Lake County Forest Preserve District commissioners on June 14 will decide whether to develop a detailed request for proposal from private operators for the project. It is the latest wrinkle in a complicated, years-long debate regarding land that includes Lake Michigan frontage secured from the U.S. Army between 1996 and 2002.
Approval to issue a request for proposals is far from a done deal, as commissioners appear divided on whether a golf course is a desirable use of the property.
But some details of what the district would expect were more clearly defined Thursday during a lengthy discussion by the board's finance and administrative committee.
"There are serious, complex questions than need to be addressed as you move forward through this process," said Executive Director Tom Hahn.
Those covered about three dozen points including: the extent the district would provide public financing; whether potential licensees could make changes to the 9-hole plan recommended by the Fort Sheridan Advisory Committee; how the district protects itself if a licensee has financial problems; and, what if any control the district would have over prices, for example.
No committee vote was taken -- to ensure it wouldn't fail there and not advance to the full board for consideration -- but some key directives emerged.
Chief among them was public money would not be used to build or operate the course.
"We're not paying for construction of a golf course," said Ann Maine, forest board president, who is not on the committee but was involved in the discussion.
"There is no plan to use taxpayer dollars to fund golf courses," said committee member Diana O'Kelly. "This is a business. I'm not going to make a vote that could put us in jeopardy financially."
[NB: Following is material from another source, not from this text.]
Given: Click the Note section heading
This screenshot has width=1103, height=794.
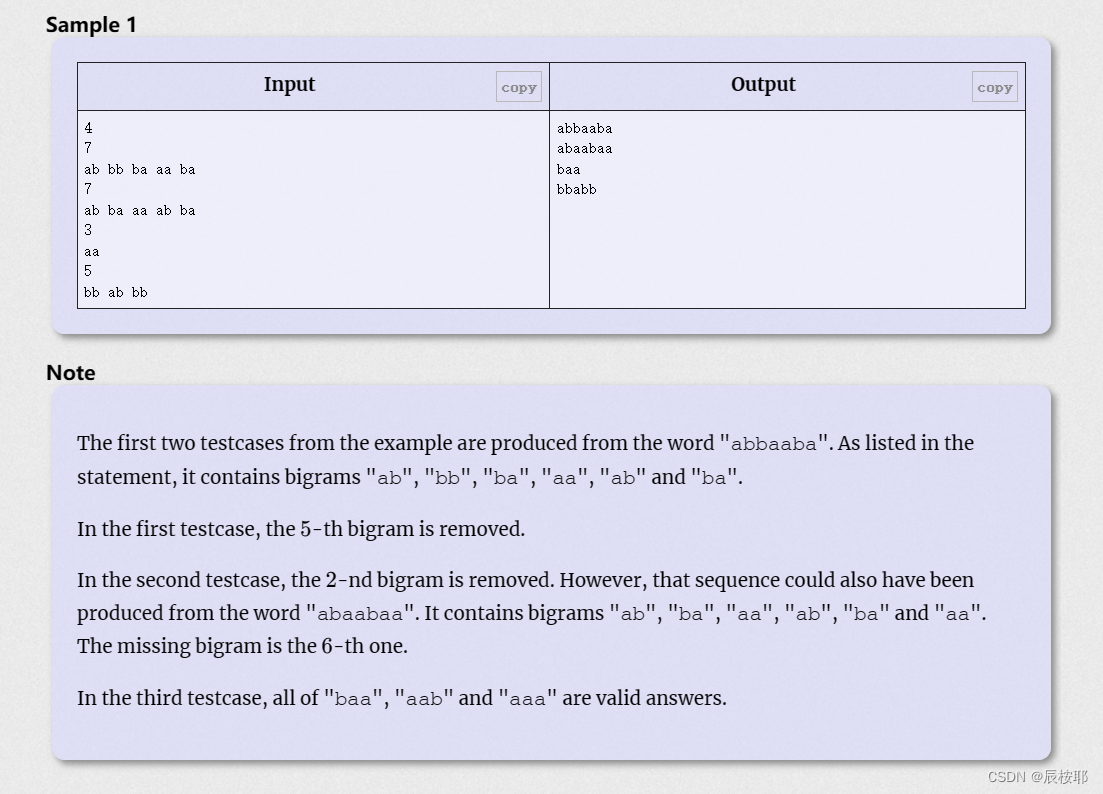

Commissioners also determined the district won't give an operator uncontrolled power over greens fees, and the project would not include a banquet facility.
In a big picture decision, committee members agreed the request for proposal should be limited to Fort Sheridan and not a larger management package for other district courses.
The forest board is considering the matter on the recommendation of the advisory committee, which met several times over a year and presented its findings last January.
The group could not reach consensus on a preferred use for the 250-acre property -- as an 18-hole golf course or leaving it a traditional forest preserve.
Instead, the suggestion was for the forest board to seek proposals for a 9-hole course as having the best chance of being self-sustaining.
Having a golf course of some type is included as a condition of the agreement with the Army, but the district continues to research whether that provision could be stricken.
Commission member Aaron Lawlor asked why the details of the request for proposal were being debated if it might not be accepted.
"There are some on the board who won't vote for this RFP," he said. "If we don't want to accept the answer, then why are we asking the question?"